Dying to Life

 


 


I have never really thought about what it might mean to “stop and smell the roses.”  Does it truly take an effort to notice the world around me—to live?  I have always struggled with the dichotomy of my personality, everything feels deep, yet I really perceive myself as shallow.  A desire to please is always right on the edge of my sleeve, exposed and ready to be brushed off like clinging fuzz or a hanging string from a seam.  Why do I try so hard to go unnoticed and to miss the noticeable? I have the capacity to love. I have moments of wisdom—God-given, always. 

Living through one full year of a pandemic and staying in lockdown to keep my immune-compromised loved ones safe—myself safe—transforms the act of living to one that is always focused on impending death. As we watch our loved ones suffer or die from a virus that the world is struggling to understand, there are cocoons built around my “noticers.” 

Will my inability to intentionally wake up and engage my life, reduce my legacy to a silent graveside goodbye?

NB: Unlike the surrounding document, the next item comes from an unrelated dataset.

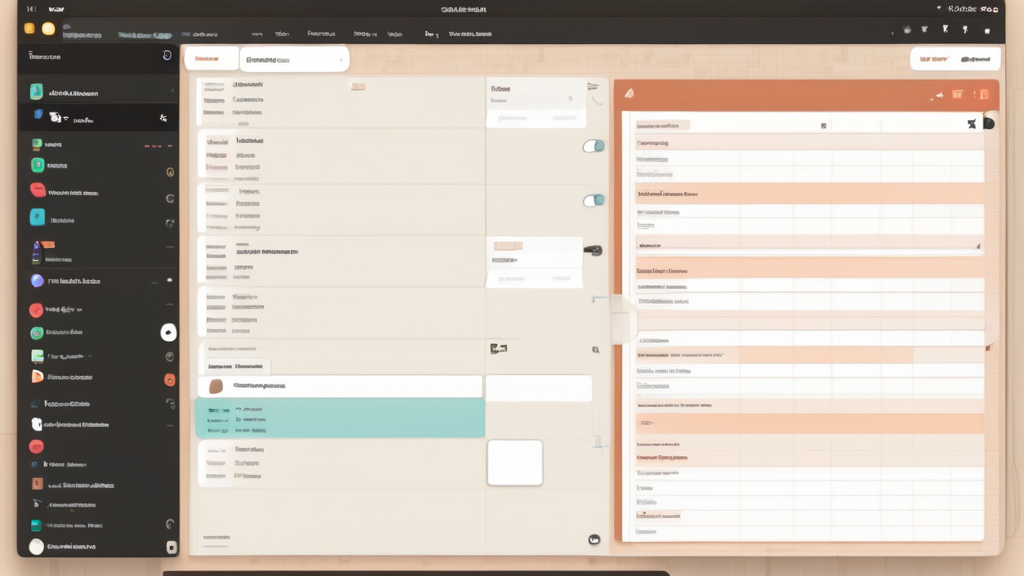This screenshot has width=1024, height=576.
Task: Click the orange grid icon in the panel header
Action: (x=957, y=95)
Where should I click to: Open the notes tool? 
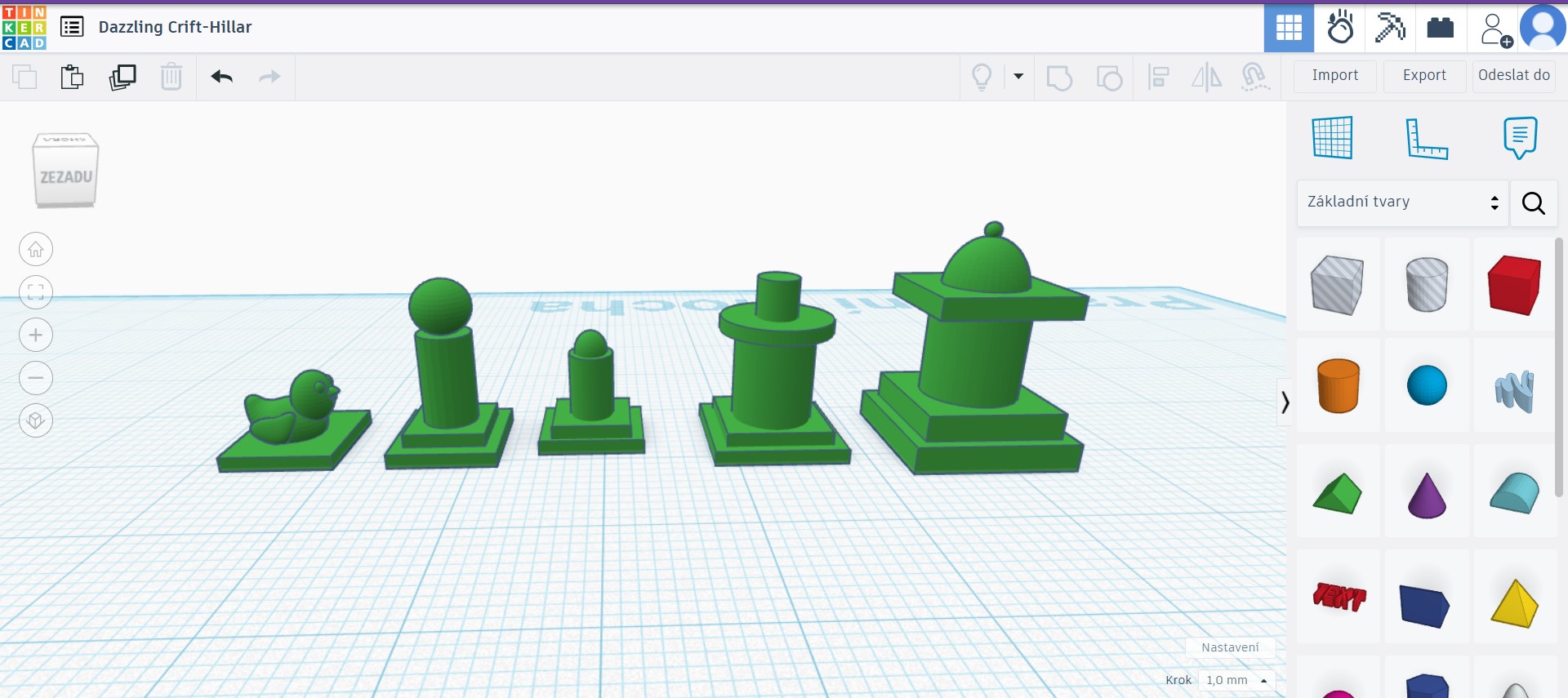pos(1519,138)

Will I have made a difference for Christ by being silent and unassuming or will there be indelible marks on the lives of others because I was there?  

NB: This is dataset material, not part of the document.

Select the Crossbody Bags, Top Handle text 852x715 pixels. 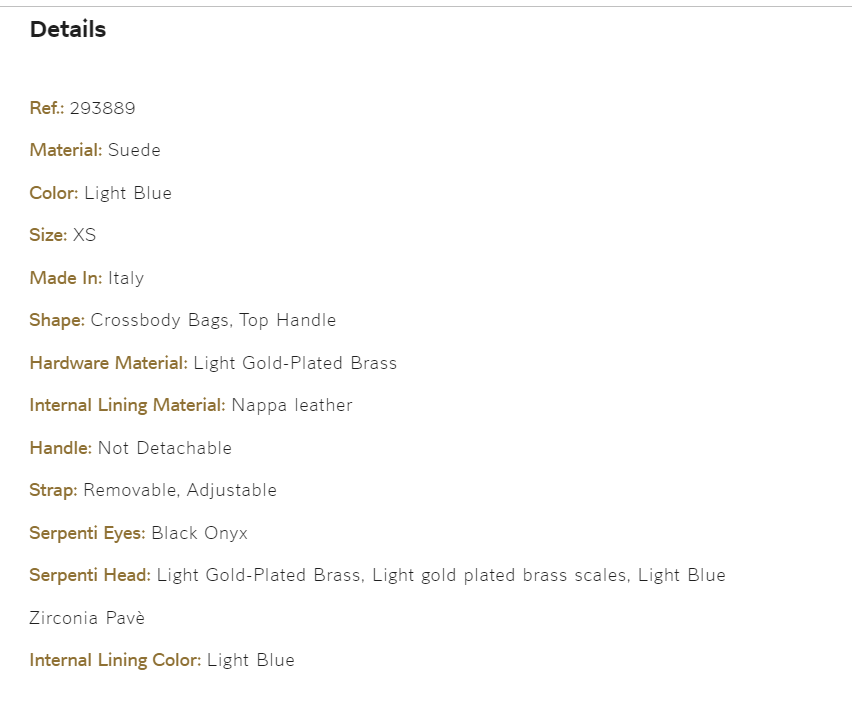213,320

I know people who have embedded themselves in my heart. Those who have entrusted me with their legacy by tattooing it into my character. Those who have loved me and mentored me so that my walk with Christ will flourish. Some much younger than I. They are not seeking to help me to grow, they are simply sharing what they notice—what they live. And my heart and soul take in.

God is the only one who can bring death to life. As I write these words and look long at my dead-self, allowing tears to flow, Christ waters my soul and it begins to bloom and so do my "noticers."